> [Task] Each line from the one with "The width and" through the final line of the entries below must be printed exactly, and the pictures must not be.
------ Source information ------
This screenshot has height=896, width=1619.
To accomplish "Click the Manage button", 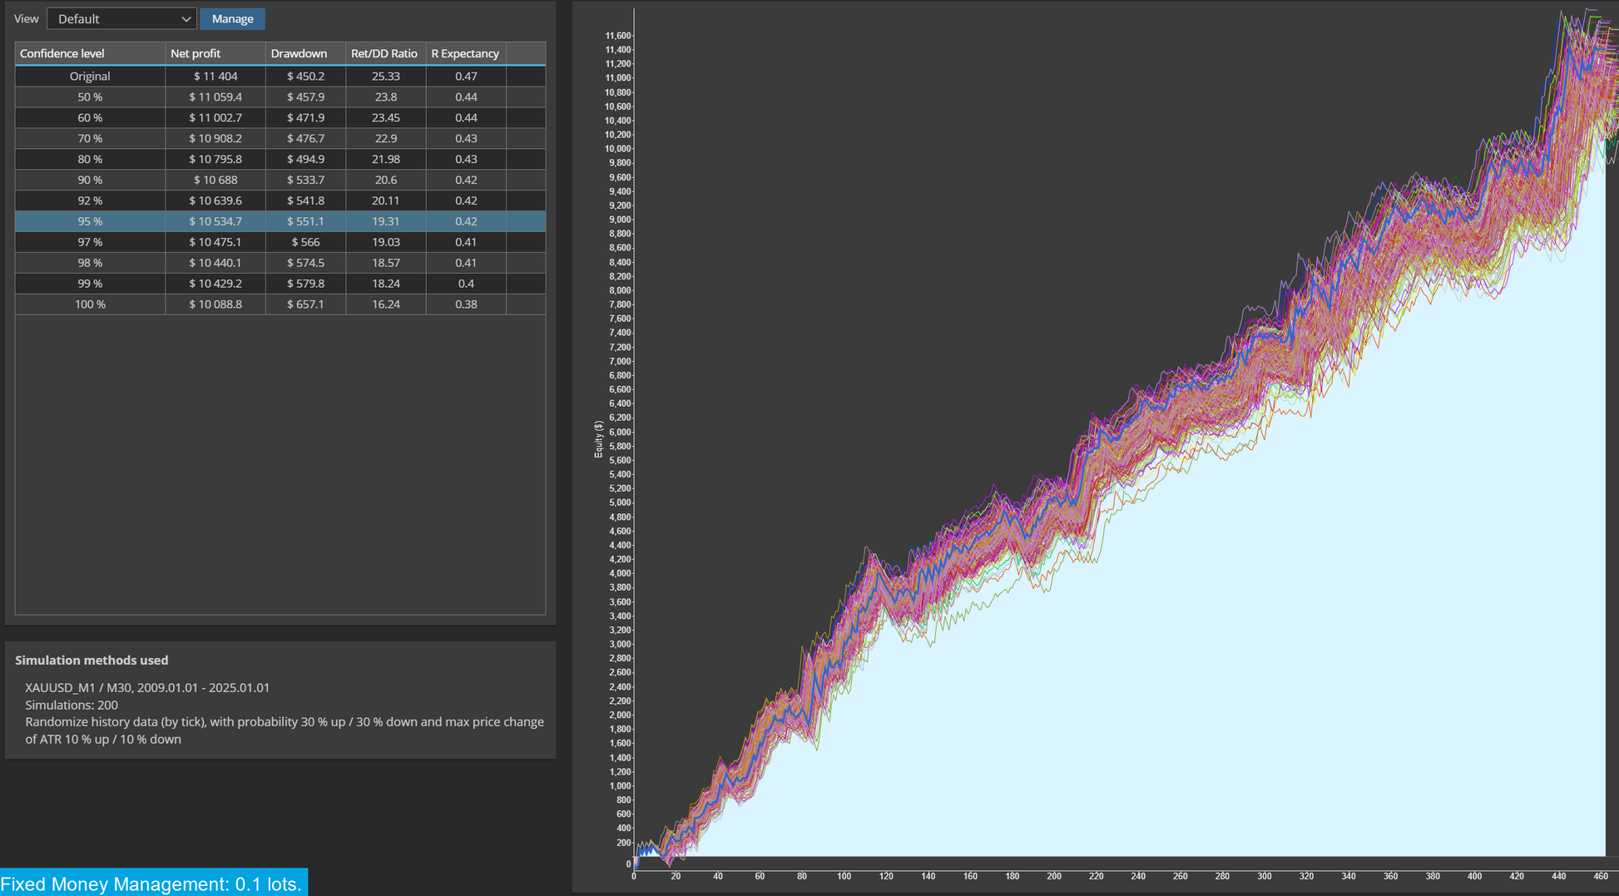I will coord(232,18).
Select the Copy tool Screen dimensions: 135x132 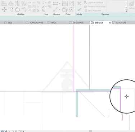point(11,9)
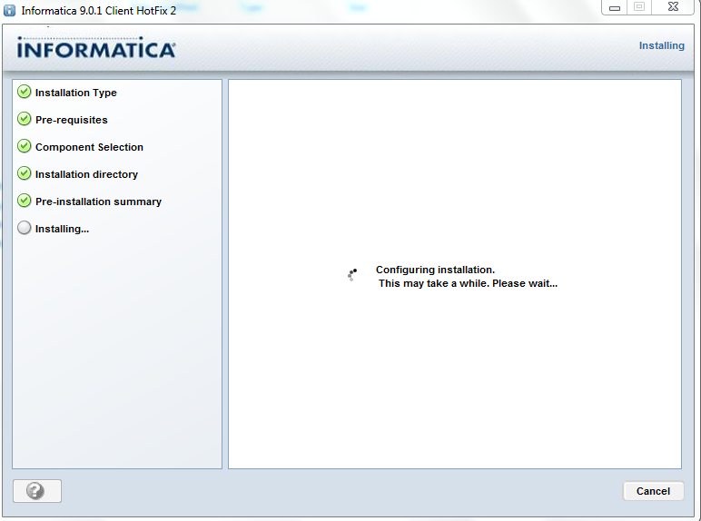Click the green checkmark beside Installation Type
Image resolution: width=701 pixels, height=521 pixels.
(25, 93)
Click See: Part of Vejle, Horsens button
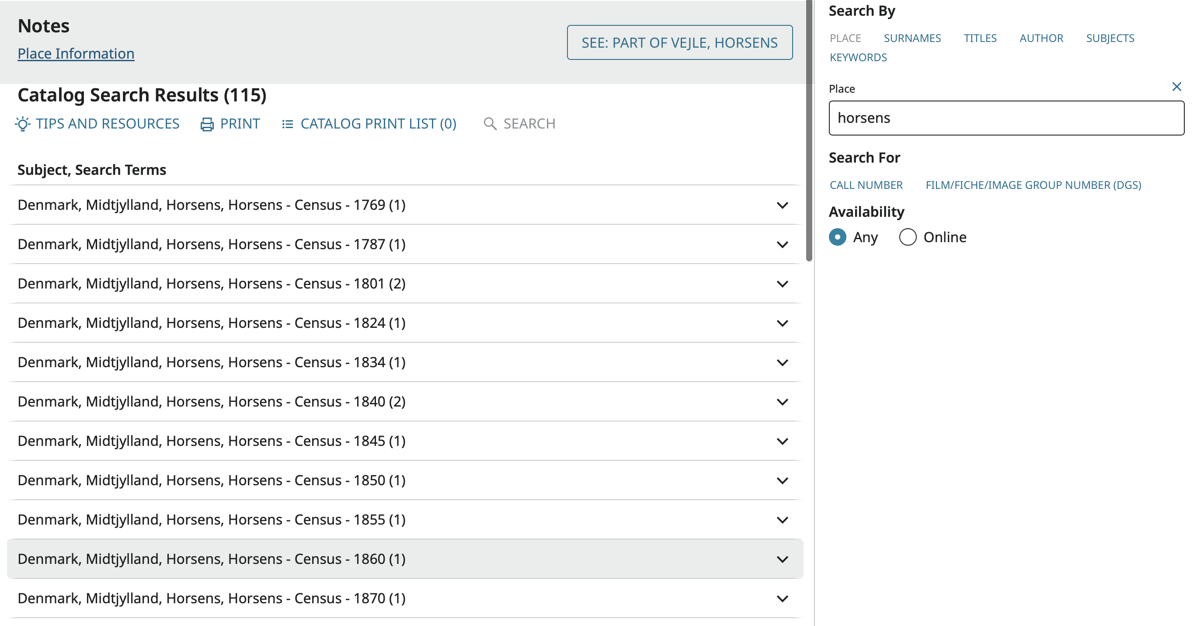 point(679,43)
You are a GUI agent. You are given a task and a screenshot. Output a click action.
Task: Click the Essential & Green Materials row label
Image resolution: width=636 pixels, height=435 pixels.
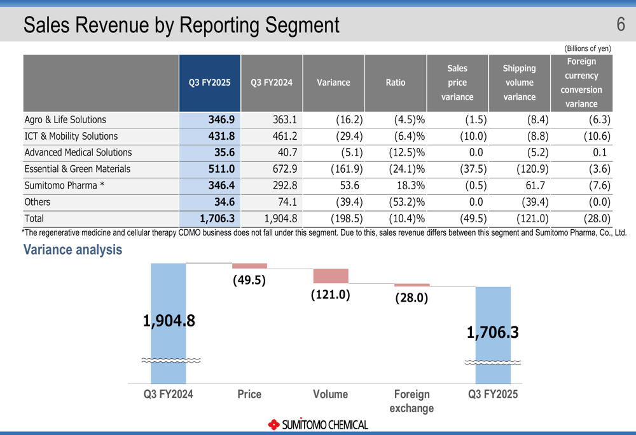tap(77, 169)
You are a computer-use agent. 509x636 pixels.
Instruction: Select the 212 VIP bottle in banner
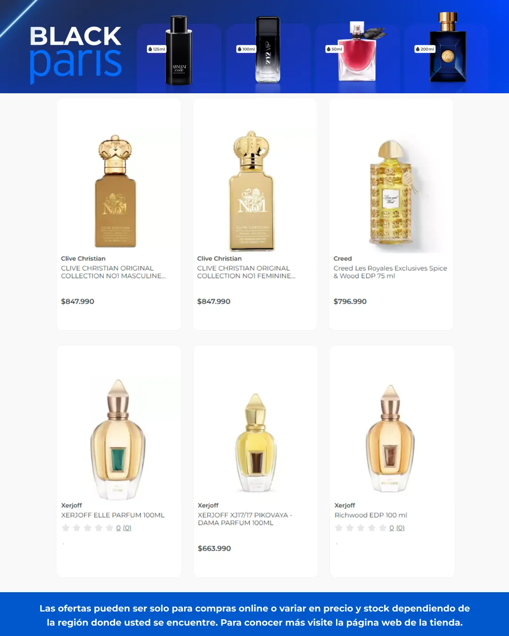pos(268,49)
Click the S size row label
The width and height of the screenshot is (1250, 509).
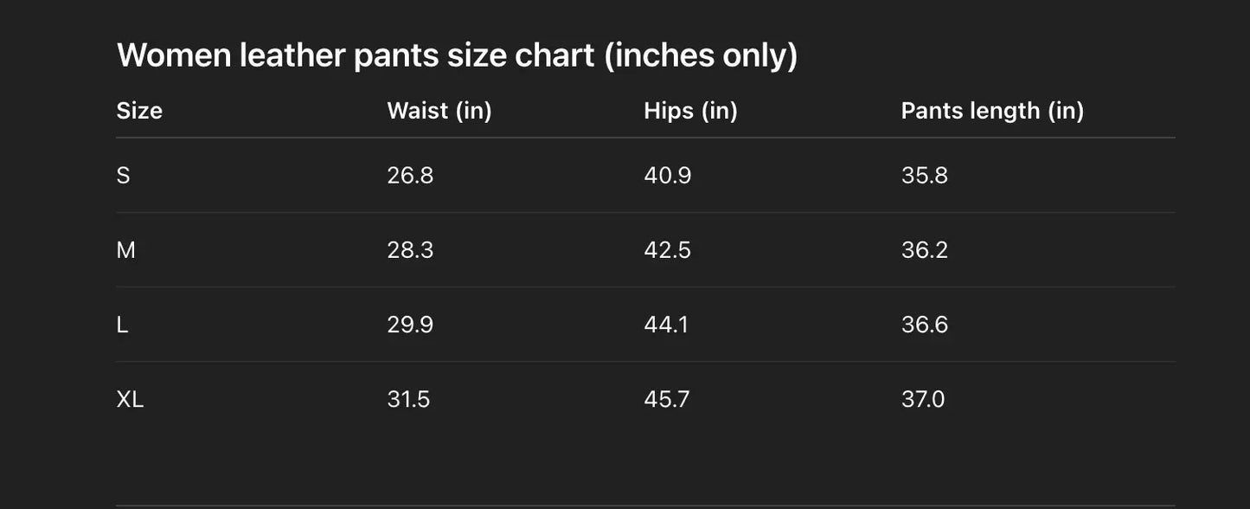pyautogui.click(x=123, y=176)
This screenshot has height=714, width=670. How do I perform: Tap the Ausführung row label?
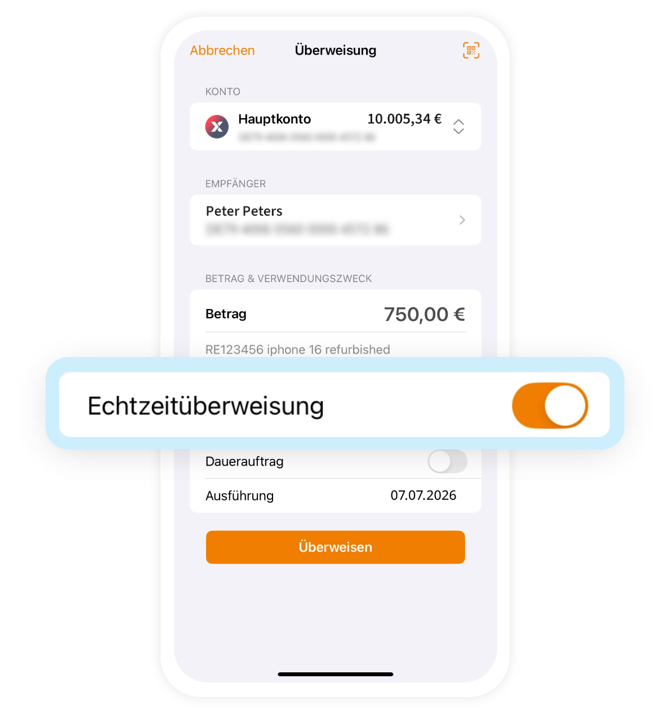click(240, 496)
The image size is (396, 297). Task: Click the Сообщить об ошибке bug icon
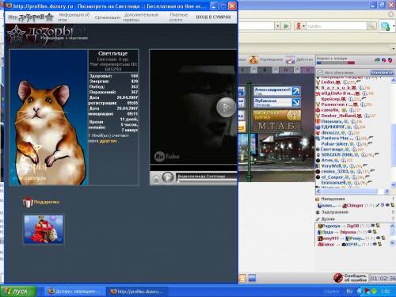[338, 278]
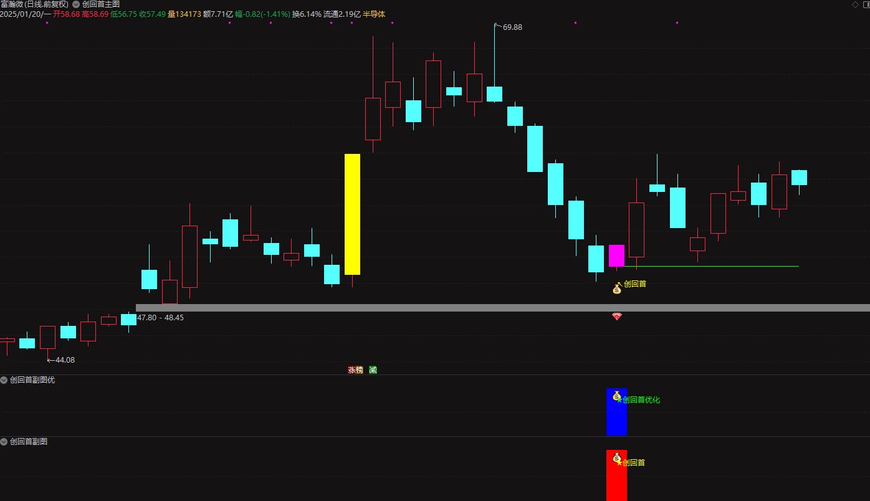Click the 44.08 low price label

(65, 360)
------
> [Task answer]
The width and height of the screenshot is (1250, 509).
pyautogui.click(x=123, y=176)
This screenshot has height=714, width=670. How do I perform: Tap the Ausführung row label?
click(240, 496)
The image size is (396, 297). Task: Click the Сообщить об ошибке bug icon
[338, 278]
Click the 44.08 low price label

(65, 360)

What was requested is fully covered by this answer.